▶ _DATA UNDER STUDY_
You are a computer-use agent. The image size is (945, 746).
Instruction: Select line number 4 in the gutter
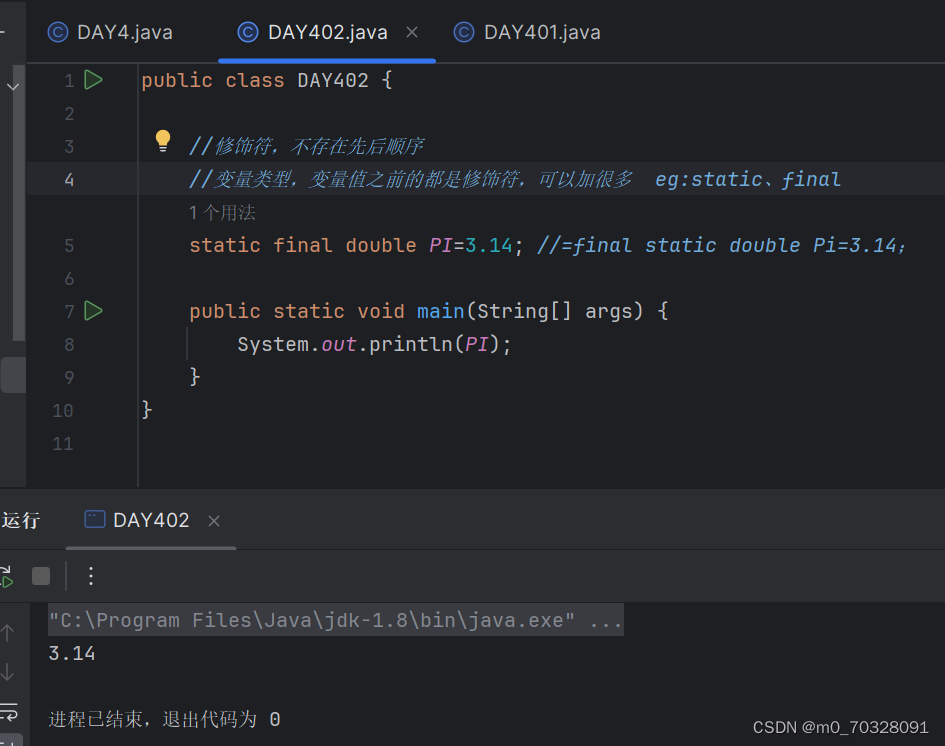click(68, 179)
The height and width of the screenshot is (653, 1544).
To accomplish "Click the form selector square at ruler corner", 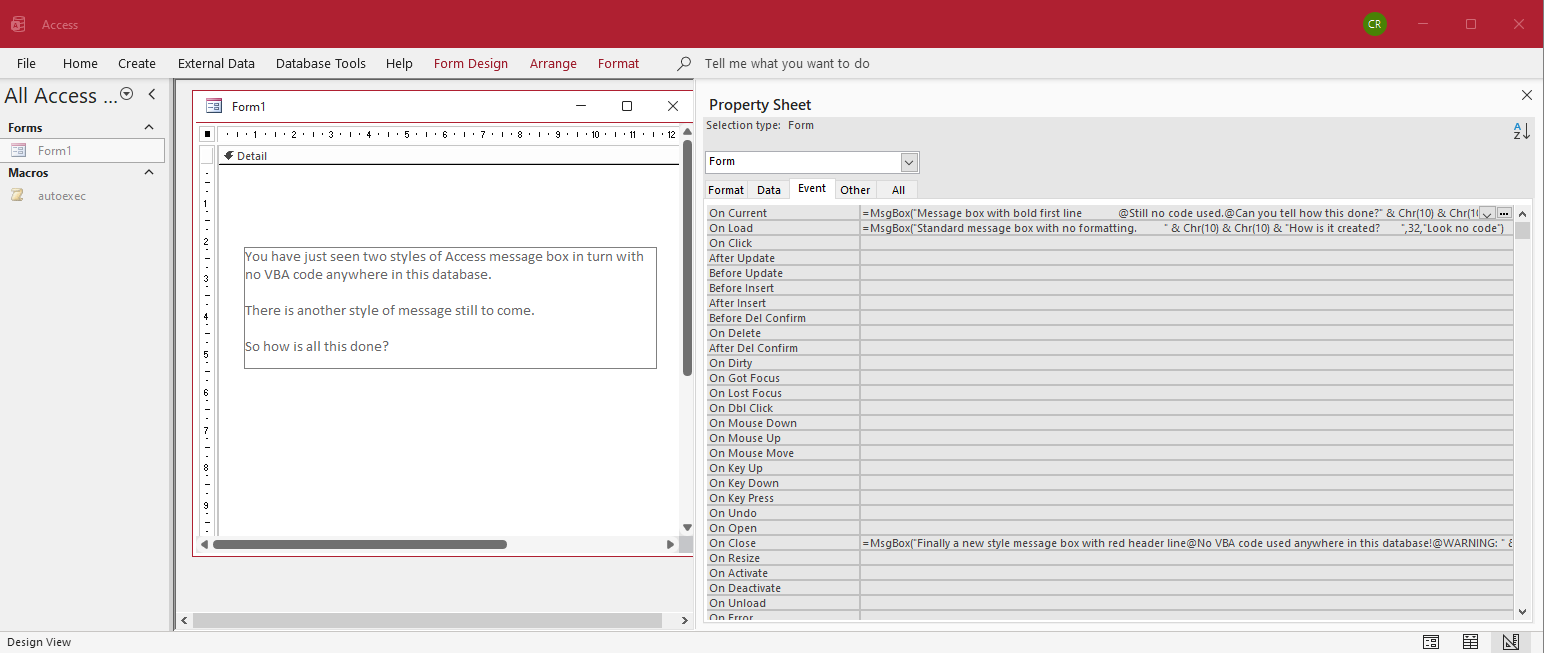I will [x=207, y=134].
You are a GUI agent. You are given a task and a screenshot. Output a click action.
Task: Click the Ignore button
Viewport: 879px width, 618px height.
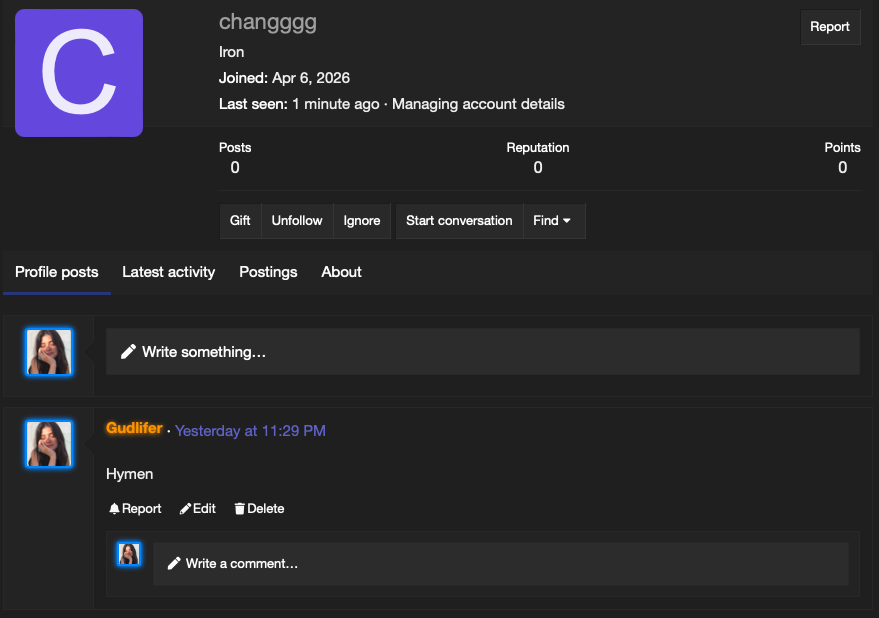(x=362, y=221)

▶ _WORK TO COMPLETE_
The line containing "Task: Click the Ignore button" and every line after it, through the end of the data, are to be output exactly. Omit the pictures.

▶ _REPLY_
Task: Click the Ignore button
Viewport: 879px width, 618px height.
(x=362, y=221)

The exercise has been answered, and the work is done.